Перевернув ещё пару листов, Эн быстро захлопнула альбом и спрятала его в ящик. Ди отвела глаза, делая вид, что не заметила этого.
– У меня сохранилось много американских фото, - сказала она.
– Помню, ты пристала их мне - с гориллами и какими-то редкими крысами.
– Странно, Эн, почему все же в Нью-Йорк поехала я?
– А почему ты тогда выступала одна в санатории перед Родриго? Ангину ведь мне тоже "прислали",чтобы на время вывести из игры. Таков высший замысел.
– И обострение у мамы, думаешь, было не случайно?
– Какая там случайность, если она потеряла сознание сразу после того, как ей сообщили об автокатастрофе.
– Уверена - она до последнего дня любила отца.
– Ди пожала плечами. Ей вообще, не хотелось жить, потеряв любимого - это вовсе не психоз. Это нормально.
– Стоп, стоп! Ну-ка, дорогая, одень свои очки, - прервала Ди печальные размышления сестры.
Эн засмеялась: - Я сняла их, разглядывая карточки и загрустила. Вспомнила, как мы испугались, получив телеграмму из Нью-Йорка - отец перенес сложную операцию после автомобильной аварии. Он хотел проститься с нами. У мамы начался тяжелый приступ - и мы разделились - ты уехала к отцу, я осталась в Австрии... Слава Богу, тогда все обошлось.
Зацепив за уши мягкие круглые дужки очков Эн подъехала к балконной двери, раздвинула тяжелые бархатные шторы - цвета шоколада в бежево-золотистых выпуклых букетах.
– О-ох... Штиля и тепла пока не предвидится. Но как чудесно светятся окна кафе! На столиках горят разноцветные свечи, в вазах цветы. А у всех, кто стряхнув зонтик, скрывается в дверях отелей и ресторанчиков, - вид таинственных влюбленных. Но он никого не ждет. Он здесь совсем один.
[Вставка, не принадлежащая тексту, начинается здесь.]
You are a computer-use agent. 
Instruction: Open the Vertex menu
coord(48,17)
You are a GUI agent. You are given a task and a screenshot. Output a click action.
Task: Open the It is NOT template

– Бедолага Риголетто? Кто же просит милостыню в дождь? Наверное, он смотрит на темное море и думает о том, что в следующей жизни обязательно станет моряком.
– Я не о нищем. Там один парень - иностранец. Приходил сюда после обеда, и теперь вернулся - уселся на тумбу с пакетом в руках. Кормит чаек, жмущихся у каменного парапета.
– Почему ты решила, что он иностранец и никого не ждет?
– Он с дорожной сумкой, Ди. А тот, кто ждет даму, не обматывается шарфом до ушей. Скорее - подставляет грудь ветру, распахнув куртку. И нетерпеливо курит, уже как бы озаренный огнем предстоящей встречи. На этом же лежит печать потерянности, одиночества.